Tuesday, February 14, 2017
"The Underground Railroad" by Colson Whitehead
Everyone has heard of this novel by now, and likely of the fact that Oprah liked it enough to get its release pushed up an entire month so she could feature it in her book club. I had received an early review copy & had been saving it for after the bar exam to review in time for the September release. Instead, Oprah scooped me. But Whitehead is deserving of such heaping praise.
The novel follows Cora, a slave whose mother is the only slave ever to have escaped successfully from the Randall plantation in Georgia. Cora faces horrors both unspeakable and far too common for a slave, and becomes a runaway herself. From there, Whitehead builds on the mistake all young children likely make - that the Underground Railroad is an actual railroad & uses the device to visit several states, each treating its black population with a unique form of cruelty.

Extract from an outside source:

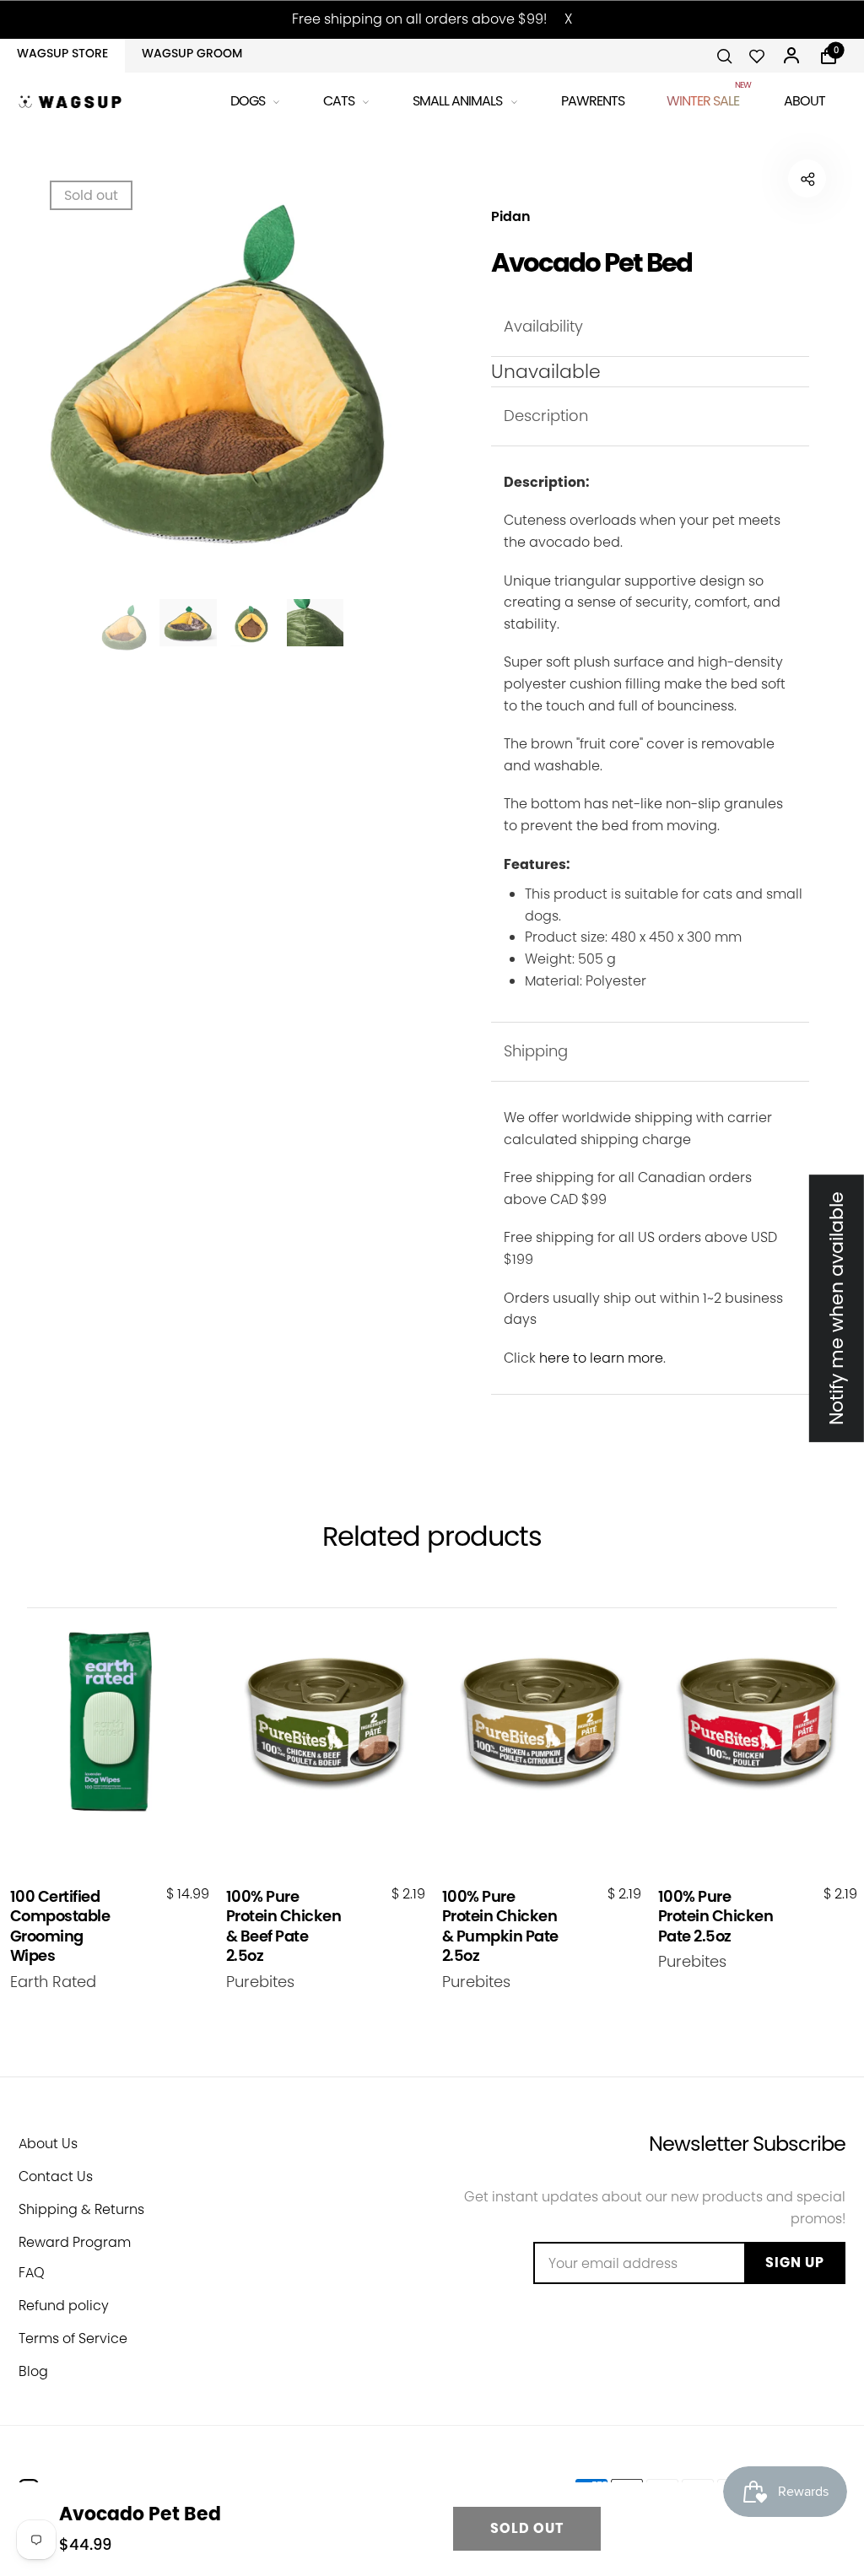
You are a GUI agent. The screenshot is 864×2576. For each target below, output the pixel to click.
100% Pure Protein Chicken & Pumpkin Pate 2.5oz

There are highs and lows in this novel, but the highs are glorious. The ending is beautiful, and brought tears to my eyes. But I'll admit, I stalled at some parts. The novel alternates between vignettes telling the story of those Cora encounters, and large chunks of her tale as she reaches a new state. The structure works, but the longer chapters dragged at times, for me. I don't think this is a problem all readers will face; dreading a long chapter after I've completed a short one is a tic of mine, especially short ones as self-contained as the vignettes here. I do wish Whitehead had pushed the conceit of the novel a bit further, traveled another stop or two. Yet overall, the writing is great, the story will stick with you, and this book is worthy of the praise it has received.
Verdict: Affirmed, for historical fiction fans particularly, and literary fiction fans broadly.
"The Underground Railroad" by Colson Whitehead, published August 2, 2016 by Doubleday books.